Ein unbeschreiblicher Duft zieht durch das Haus

In Gläser abgefüllt





Und für den Winter eingelagert !

Dienstag, 21. Oktober 2008

Isabella-Sturm und Klapotetz!

Mit unseren lieben Freunden Anni und Fritz haben wir dieses Jahr unsere schon zur Tradition gewordenen "Südsteirischen Herbsttage" verbracht.
Beim Gollner in Lebring haben wir diesmal Quartier genommen - die Zimmer direkt auf den Weingütern waren ausgebucht. Von Lebring ist es einen Steinwurf zu den steirischen Weinstrassen, der Ort selbst hat außer dem ausgezeichneten Gasthof mit bester Küche - wir kennen ihn schon lange - einen Golfplatz, Schlösser und Hügelgräber zu bieten, daher haben wir, weil wir einen Tag früher dort waren als Anni und Fritz, diese besichtigt:







Schloss Rohr, ein interessantes Wasserschloss, ist nahezu dem Verfall preisgegeben!

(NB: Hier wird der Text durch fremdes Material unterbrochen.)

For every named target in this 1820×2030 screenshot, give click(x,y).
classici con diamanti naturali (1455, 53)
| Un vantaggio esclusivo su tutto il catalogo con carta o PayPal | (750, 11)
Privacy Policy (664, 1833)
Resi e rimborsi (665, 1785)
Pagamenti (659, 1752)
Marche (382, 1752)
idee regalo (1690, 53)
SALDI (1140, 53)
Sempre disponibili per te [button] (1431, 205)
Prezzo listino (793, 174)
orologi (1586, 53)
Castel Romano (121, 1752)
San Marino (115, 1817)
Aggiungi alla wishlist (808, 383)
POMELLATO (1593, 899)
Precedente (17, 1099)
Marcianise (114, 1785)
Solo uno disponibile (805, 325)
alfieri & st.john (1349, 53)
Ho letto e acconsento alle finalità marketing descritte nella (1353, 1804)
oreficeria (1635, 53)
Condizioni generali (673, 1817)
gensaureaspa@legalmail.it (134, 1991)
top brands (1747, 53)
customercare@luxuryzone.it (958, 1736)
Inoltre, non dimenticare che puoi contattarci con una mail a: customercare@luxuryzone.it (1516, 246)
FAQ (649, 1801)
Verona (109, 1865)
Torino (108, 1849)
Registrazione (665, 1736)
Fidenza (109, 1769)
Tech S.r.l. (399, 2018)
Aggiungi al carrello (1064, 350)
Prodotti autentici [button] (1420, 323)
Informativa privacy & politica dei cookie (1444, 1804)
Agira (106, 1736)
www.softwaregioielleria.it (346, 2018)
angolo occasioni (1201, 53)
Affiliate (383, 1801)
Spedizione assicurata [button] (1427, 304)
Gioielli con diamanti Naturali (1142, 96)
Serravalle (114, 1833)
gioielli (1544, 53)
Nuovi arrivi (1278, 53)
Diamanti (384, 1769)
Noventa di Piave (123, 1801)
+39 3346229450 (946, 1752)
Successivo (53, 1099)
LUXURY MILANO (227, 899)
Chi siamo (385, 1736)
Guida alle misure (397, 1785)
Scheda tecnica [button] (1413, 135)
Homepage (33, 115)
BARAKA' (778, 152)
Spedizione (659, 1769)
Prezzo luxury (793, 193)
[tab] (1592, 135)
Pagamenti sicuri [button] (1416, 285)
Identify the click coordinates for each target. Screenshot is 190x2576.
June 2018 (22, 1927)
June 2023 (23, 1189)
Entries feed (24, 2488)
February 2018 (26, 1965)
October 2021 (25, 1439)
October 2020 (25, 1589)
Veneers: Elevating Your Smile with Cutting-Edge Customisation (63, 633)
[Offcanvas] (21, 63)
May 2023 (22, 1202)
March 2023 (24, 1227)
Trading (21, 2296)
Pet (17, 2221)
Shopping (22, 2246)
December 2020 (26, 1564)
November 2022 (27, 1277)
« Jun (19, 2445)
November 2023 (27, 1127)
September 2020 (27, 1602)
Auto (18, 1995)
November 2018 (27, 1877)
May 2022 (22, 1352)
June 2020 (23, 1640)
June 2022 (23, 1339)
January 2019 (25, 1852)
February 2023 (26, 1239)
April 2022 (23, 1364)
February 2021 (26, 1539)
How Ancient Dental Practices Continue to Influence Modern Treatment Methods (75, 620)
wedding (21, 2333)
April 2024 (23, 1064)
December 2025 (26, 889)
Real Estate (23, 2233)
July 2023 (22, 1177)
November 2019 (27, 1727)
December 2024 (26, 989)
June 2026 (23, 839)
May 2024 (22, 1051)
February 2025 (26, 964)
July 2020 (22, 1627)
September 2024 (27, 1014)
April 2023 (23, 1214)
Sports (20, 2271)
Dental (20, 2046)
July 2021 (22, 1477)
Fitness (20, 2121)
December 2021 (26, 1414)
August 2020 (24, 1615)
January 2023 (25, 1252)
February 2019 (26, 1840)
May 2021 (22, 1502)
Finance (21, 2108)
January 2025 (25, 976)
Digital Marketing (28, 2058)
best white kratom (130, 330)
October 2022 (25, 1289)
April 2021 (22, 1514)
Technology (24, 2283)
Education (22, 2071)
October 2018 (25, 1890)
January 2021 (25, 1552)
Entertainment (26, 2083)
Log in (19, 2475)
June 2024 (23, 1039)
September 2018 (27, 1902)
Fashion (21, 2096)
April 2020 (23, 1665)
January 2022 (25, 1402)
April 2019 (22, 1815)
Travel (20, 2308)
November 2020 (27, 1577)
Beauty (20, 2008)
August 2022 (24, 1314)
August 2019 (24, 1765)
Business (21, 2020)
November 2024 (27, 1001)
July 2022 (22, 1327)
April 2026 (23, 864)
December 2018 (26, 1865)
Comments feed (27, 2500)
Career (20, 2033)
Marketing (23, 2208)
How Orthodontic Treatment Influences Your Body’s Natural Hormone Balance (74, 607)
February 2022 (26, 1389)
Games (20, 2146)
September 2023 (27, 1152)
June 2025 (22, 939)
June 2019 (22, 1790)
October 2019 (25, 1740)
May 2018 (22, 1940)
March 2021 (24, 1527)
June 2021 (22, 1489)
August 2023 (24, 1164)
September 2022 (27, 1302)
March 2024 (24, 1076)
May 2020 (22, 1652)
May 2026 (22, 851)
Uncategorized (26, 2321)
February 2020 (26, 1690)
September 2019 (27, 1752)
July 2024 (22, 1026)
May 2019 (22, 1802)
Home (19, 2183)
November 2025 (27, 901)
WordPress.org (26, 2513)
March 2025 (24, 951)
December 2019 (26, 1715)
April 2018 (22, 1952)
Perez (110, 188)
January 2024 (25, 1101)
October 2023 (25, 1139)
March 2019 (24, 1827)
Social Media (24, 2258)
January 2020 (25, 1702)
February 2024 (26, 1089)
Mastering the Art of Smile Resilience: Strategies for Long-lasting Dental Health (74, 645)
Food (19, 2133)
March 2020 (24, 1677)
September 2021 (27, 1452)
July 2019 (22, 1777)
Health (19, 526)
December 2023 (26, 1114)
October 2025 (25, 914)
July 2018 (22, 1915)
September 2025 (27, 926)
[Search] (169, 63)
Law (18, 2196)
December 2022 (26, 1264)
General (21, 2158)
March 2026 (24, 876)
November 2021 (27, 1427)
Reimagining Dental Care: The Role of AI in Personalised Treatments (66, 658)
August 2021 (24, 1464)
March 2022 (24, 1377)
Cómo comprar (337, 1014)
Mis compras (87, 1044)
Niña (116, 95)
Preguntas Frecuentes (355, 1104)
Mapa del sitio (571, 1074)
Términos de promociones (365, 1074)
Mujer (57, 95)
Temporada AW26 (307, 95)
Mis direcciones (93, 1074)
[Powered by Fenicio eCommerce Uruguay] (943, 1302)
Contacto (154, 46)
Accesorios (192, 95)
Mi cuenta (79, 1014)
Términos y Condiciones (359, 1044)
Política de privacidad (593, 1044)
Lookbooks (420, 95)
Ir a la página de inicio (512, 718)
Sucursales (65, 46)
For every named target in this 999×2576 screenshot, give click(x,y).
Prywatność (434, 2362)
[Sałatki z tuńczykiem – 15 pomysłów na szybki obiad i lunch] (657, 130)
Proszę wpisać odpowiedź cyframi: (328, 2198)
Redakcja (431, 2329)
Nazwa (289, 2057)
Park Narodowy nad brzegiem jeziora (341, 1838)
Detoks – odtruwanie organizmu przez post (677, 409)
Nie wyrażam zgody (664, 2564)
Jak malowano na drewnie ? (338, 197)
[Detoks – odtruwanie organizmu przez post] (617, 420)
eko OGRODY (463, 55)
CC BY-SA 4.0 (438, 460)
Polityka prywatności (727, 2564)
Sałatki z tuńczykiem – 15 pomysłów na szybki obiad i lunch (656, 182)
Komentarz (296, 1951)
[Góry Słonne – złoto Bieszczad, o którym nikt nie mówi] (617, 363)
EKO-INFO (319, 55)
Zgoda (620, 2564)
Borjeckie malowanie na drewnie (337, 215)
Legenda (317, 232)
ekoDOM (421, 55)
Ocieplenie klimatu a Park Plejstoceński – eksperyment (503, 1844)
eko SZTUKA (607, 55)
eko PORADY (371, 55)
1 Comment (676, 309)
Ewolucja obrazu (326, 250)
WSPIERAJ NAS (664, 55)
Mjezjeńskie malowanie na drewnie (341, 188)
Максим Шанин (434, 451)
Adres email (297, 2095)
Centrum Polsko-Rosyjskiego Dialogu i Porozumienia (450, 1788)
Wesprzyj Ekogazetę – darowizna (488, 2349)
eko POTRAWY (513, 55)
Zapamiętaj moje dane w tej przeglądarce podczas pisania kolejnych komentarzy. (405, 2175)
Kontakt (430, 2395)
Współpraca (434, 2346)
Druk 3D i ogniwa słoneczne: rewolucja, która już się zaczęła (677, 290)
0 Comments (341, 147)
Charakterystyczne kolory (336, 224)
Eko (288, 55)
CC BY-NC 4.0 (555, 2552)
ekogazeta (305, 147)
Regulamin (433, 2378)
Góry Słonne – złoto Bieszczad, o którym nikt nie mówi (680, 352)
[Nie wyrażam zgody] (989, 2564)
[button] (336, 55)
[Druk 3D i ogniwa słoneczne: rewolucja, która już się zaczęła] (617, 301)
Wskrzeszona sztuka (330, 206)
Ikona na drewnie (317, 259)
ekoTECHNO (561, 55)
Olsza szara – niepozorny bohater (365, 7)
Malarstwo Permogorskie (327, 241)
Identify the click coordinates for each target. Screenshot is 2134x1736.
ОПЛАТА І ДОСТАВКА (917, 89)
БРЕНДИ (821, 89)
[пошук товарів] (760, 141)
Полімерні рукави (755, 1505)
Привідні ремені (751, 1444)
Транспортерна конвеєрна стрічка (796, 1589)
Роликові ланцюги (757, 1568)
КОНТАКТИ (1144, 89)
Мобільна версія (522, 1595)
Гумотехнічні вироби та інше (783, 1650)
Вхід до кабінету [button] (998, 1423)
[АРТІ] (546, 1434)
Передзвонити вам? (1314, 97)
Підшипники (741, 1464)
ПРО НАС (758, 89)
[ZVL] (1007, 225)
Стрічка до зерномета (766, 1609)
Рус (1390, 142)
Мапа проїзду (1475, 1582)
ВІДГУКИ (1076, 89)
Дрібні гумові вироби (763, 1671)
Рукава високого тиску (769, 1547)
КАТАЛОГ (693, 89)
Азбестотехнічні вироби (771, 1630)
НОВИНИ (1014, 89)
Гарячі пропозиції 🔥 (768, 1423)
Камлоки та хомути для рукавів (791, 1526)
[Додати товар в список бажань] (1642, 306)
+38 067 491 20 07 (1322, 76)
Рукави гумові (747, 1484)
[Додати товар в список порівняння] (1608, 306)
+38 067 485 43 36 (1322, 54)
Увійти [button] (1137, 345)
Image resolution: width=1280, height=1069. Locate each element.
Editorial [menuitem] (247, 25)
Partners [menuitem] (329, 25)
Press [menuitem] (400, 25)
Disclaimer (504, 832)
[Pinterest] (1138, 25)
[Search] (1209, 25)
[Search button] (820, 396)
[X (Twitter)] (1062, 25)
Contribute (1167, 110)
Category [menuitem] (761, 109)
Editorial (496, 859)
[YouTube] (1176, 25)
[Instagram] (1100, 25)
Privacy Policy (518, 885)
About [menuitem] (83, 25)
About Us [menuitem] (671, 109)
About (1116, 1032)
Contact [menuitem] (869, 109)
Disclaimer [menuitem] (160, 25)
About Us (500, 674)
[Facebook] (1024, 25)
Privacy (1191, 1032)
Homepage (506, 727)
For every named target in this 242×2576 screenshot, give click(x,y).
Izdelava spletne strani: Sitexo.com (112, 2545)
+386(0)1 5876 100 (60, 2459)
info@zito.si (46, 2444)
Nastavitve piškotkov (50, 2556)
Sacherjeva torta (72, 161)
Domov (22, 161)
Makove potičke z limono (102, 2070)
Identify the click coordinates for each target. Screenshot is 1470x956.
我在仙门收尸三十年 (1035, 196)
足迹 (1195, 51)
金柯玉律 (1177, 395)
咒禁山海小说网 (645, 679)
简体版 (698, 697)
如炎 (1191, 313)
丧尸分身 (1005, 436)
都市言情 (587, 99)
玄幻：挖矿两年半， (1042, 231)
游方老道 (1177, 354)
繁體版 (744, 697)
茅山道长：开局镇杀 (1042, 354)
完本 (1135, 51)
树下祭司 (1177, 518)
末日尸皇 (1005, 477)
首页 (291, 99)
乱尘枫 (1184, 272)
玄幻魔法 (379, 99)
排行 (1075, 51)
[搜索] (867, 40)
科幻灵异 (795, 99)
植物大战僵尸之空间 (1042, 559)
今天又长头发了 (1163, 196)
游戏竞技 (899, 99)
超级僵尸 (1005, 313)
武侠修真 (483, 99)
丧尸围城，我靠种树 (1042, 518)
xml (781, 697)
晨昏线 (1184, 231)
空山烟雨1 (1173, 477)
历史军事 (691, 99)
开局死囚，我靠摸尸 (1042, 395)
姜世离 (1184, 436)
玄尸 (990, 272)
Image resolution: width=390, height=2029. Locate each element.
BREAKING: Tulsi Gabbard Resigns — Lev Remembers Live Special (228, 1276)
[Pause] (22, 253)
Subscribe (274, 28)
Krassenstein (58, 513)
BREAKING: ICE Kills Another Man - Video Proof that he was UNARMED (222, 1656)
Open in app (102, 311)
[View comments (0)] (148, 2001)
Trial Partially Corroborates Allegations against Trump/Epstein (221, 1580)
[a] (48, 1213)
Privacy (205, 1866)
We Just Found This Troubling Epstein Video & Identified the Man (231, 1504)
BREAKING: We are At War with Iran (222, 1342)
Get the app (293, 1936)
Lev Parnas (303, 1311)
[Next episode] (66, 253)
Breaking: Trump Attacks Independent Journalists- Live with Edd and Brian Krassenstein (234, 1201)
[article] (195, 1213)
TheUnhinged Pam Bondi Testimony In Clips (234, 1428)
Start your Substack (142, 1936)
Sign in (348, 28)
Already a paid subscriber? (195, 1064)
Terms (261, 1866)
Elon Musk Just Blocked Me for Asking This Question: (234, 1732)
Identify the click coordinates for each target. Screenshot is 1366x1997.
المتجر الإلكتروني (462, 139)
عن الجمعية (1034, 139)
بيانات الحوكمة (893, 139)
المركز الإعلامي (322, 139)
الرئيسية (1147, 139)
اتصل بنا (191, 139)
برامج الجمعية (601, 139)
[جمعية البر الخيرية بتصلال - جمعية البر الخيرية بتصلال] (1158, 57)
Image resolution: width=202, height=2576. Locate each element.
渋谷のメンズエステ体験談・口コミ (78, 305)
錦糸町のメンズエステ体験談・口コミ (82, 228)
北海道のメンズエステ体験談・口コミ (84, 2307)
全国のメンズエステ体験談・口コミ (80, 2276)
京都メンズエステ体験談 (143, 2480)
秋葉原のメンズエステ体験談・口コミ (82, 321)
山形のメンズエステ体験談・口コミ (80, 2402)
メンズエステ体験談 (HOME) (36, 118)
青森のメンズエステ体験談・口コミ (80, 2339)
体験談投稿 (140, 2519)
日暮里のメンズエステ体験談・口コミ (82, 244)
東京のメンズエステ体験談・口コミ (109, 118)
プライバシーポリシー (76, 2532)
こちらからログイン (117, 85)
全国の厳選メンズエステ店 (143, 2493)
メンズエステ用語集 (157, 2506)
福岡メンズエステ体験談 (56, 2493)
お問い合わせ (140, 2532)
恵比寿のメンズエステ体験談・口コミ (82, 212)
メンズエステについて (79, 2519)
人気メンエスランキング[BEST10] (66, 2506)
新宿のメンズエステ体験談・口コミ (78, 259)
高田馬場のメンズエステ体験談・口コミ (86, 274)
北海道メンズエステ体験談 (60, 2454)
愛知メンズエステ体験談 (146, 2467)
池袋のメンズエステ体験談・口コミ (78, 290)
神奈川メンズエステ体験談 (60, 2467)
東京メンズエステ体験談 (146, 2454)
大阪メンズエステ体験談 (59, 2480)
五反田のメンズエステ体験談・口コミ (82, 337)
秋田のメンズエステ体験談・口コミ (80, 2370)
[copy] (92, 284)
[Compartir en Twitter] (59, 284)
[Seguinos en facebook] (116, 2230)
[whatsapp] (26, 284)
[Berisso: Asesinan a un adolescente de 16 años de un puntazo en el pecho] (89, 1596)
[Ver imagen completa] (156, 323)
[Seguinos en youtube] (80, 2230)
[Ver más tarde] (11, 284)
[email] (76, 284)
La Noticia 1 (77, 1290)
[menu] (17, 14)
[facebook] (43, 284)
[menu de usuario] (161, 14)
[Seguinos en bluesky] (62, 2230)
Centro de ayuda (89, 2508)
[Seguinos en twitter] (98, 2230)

Hier konnten wir keltische Hügelgräber sehen - die Tafeln erklären, wie die Bestattungen durchgeführt wurden.

Die anschliessende gemeinsame Zeit war einigen traumhaft schönen Plätzen an der Weinstrasse gewidmet - wer Lust hat, schaut ein bißchen mit uns:


In Ehrenhausen haben wir ein Lieblingsplatzerl






Hier gibt es Isabella-Sturm! Diese Rebsorte kennen die Insider, es ist eine Selbstträgersorte, die nach der Reblaus-Katastrophe aus Amerika importiert wurde und seither die Grundlage für den

Uhudler bildet - wir finden ihn köstlich und lassen uns auch mit hausgemachten Schaumrollen laben.

Auch die Aussicht auf dieser Terasse ist einen Stop wert - inmitten der Weinhänge muss man die herbstlichen Farben geniessen.



Die Isabella-Traube mit dem unverwechselbaren Geschmack!




Der Klapotetz (slow. "klappern" ) ist eigentlich eine Vogelscheuche und ein Wahrzeichen der Weinstrasse. Der größte mit 16 m Höhe steht auf dem Demmerkogel.


In Berghausen können wir nicht beim Haus des Keramik- und Steinkünstlers Manfred
Sonnenberg vorbeifahren - eine schöne Schale nehmen wir auch von dort mit.

Kitzeck ist der höchstgelegene Weinbauort Österreichs - die Weinberge sind wahrhaft steil wie ein Kirchendach! Die Sonne ist gütig und wärmt - so ist der Durst auf Isabella-Sturm - und der Hunger auf eine zünftige Jause zu stillen.





Verhungert dürfte noch niemand sein in dieser fruchtbaren Gegend - wir auch nicht.

Den Zotter hätten wir gerne besucht - Sonntag war geschlossen.



In der alten Ölmühle decken wir uns mit Kürbiskernöl ein und erfreuen uns an den Tieren, die dort gehalten werden - vom Wollschwein bis zum Kamel gibt es dort allerhand zu bewundern, Jung und Alt waren begeistert.